**The task**.
Change every "This screenshot" in the data below to "This image" and leave the rest of each line untouched.

**Task data**.
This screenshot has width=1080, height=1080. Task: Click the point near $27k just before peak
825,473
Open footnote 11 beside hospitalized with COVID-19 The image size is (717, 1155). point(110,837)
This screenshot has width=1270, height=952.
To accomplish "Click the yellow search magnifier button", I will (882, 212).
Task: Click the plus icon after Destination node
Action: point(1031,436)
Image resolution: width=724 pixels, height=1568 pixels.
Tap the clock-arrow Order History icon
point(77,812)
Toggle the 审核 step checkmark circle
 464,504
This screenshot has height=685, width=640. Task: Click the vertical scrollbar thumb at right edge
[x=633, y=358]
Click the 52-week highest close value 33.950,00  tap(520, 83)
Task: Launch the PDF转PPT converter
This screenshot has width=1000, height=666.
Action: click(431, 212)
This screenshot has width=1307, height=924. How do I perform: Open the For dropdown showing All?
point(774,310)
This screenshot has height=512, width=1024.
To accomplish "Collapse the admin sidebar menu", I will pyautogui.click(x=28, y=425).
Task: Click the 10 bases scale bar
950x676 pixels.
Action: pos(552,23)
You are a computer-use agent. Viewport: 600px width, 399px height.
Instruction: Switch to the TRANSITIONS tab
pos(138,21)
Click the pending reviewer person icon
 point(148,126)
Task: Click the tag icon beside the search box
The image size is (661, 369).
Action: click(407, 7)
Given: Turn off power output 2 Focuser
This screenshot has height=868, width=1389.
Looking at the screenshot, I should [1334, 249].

**Task result**.
This image has width=1080, height=1080. Task: Click the point near $27k just before peak
825,473
Open footnote 11 beside hospitalized with COVID-19 The image size is (717, 1155). point(110,837)
This image has width=1270, height=952.
To accomplish "Click the yellow search magnifier button", I will (882, 212).
Task: Click the plus icon after Destination node
Action: point(1031,436)
Image resolution: width=724 pixels, height=1568 pixels.
Tap the clock-arrow Order History icon
point(77,812)
Toggle the 审核 step checkmark circle
 464,504
This image has height=685, width=640. Task: Click the vertical scrollbar thumb at right edge
[x=633, y=358]
Click the 52-week highest close value 33.950,00  tap(520, 83)
Task: Launch the PDF转PPT converter
This image has width=1000, height=666.
Action: click(431, 212)
This image has width=1307, height=924. How do I perform: Open the For dropdown showing All?
point(774,310)
This image has height=512, width=1024.
To accomplish "Collapse the admin sidebar menu", I will pyautogui.click(x=28, y=425).
Task: Click the 10 bases scale bar
950x676 pixels.
Action: pos(552,23)
You are a computer-use agent. Viewport: 600px width, 399px height.
Instruction: Switch to the TRANSITIONS tab
pos(138,21)
Click the pending reviewer person icon
 point(148,126)
Task: Click the tag icon beside the search box
The image size is (661, 369).
Action: click(407, 7)
Given: Turn off power output 2 Focuser
This image has height=868, width=1389.
Looking at the screenshot, I should [1334, 249].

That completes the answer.